合成部１４は、実空間座標系にアバターを配置し、アウトカメラ１７で撮影した映像にアバターを合成し、ＡＲ動画を生成する。ＡＲ動画は、表示部１９で表示されるとともに、通信制御部２０から動画配信サーバ３へ送信される。合成部１４は、ＡＲ動画を記憶部２１に蓄積してもよい。なお、アバターのレンダリングに必要なデータは、アバター管理サーバ５から受信し、記憶部２１に記憶しておく。事前に記憶部２１に記憶されたアバターのデータを用いてもよい。 The synthesizing unit 14 arranges the avatar in the real space coordinate system, synthesizes the avatar with the video captured by the out-camera 17, and generates an AR video. The AR moving image is displayed on the display unit 19 and transmitted from the communication control unit 20 to the moving image distribution server 3 . The synthesizing unit 14 may store the AR moving images in the storage unit 21 . Data necessary for rendering the avatar is received from the avatar management server 5 and stored in the storage unit 21 . Avatar data stored in the storage unit 21 in advance may be used.

位置検出部１５は、実空間座標系における動画合成装置１自身の位置および向き（アウトカメラ１７の位置および向きでもある）を検出する。合成部１４は、位置検出部１５の検出した位置および向きに基づいてアバターをレンダリングする。 The position detection unit 15 detects the position and orientation of the video synthesizing device 1 itself (also the position and orientation of the out-camera 17) in the real space coordinate system. The synthesizer 14 renders the avatar based on the position and orientation detected by the position detector 15 .

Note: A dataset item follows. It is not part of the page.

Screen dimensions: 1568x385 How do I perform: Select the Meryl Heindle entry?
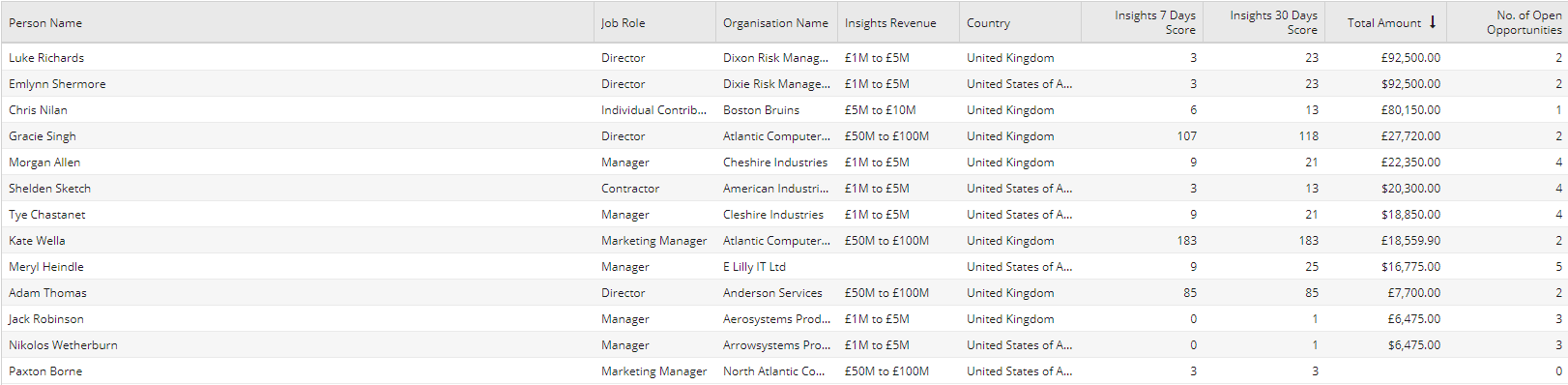tap(784, 266)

インカメラ１６は、配信者（動画合成装置１の操作者でもある）を撮影する。 The in-camera 16 photographs the distributor (who is also the operator of the moving picture synthesizer 1).

アウトカメラ１７は、ＡＲ動画として発信したい風景および被写体を撮影する。 The out-camera 17 shoots a landscape and a subject to be transmitted as an AR video.

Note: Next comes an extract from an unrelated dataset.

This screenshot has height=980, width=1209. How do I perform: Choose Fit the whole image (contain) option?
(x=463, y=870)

入力部１８は、動画合成装置１の備えるタッチパネルからの操作を受け付ける。 The input unit 18 receives an operation from the touch panel provided in the moving image synthesizer 1 .

表示部１９は、タッチパネルにアウトカメラ１７で撮影した実写映像にアバターを合成したＡＲ動画を表示する。アバターを操作するための各種ボタンを表示してもよい。 The display unit 19 displays an AR moving image obtained by synthesizing an avatar with a live-action image taken by the out-camera 17 on the touch panel. Various buttons for operating the avatar may be displayed.

通信制御部２０は、ＡＲ動画を動画配信サーバ３へ送信する。 The communication control unit 20 transmits the AR video to the video distribution server 3 .

［アバターの初期配置］
図５を参照し、アバターの初期配置処理の一例について説明する。 [Initial placement of avatars]
An example of initial placement processing of avatars will be described with reference to FIG.

図５に示す処理は、配信者がＡＲ動画を生成する前に、実空間座標系におけるアバターの位置を決定する際に実行される。 The processing shown in FIG. 5 is performed when the distributor determines the position of the avatar in the real space coordinate system before generating the AR video.

配信者は、動画合成装置１を起動し、アウトカメラ１７でアバターを配置する場所の動画を撮影し、アバターを配置する場所の３次元空間情報を取得する（ステップＳ１１）。具体的には、アプリケーションを起動してスマートフォンを動画合成装置１として動作させ、アウトカメラ１７でアバターを配置する平らな場所を撮影する。配信者は、動画合成装置１を少し動かしながら配置場所を撮影する。動画合成装置１の動きおよび撮影した動画から検出できる特徴点の動きから３次元空間情報を取得し、アバターの配置を許可するアバター配置可能領域を検出する。ここでは、平坦な「床」をアバター配置可能領域として検出する。 The distributor activates the video synthesizer 1, takes a video of the place where the avatar is placed with the out-camera 17, and acquires the three-dimensional space information of the place where the avatar is placed (step S11). Specifically, the application is activated to operate the smartphone as the video synthesizer 1 , and the out-camera 17 shoots a flat place where the avatar is to be placed. The distributor shoots the arrangement place while slightly moving the moving picture synthesizing device 1. - 特許庁Three-dimensional space information is acquired from the movement of the moving image synthesizer 1 and the movement of feature points that can be detected from the captured moving image, and an avatar placement possible area that permits the placement of an avatar is detected. Here, a flat "floor" is detected as an avatar placeable area.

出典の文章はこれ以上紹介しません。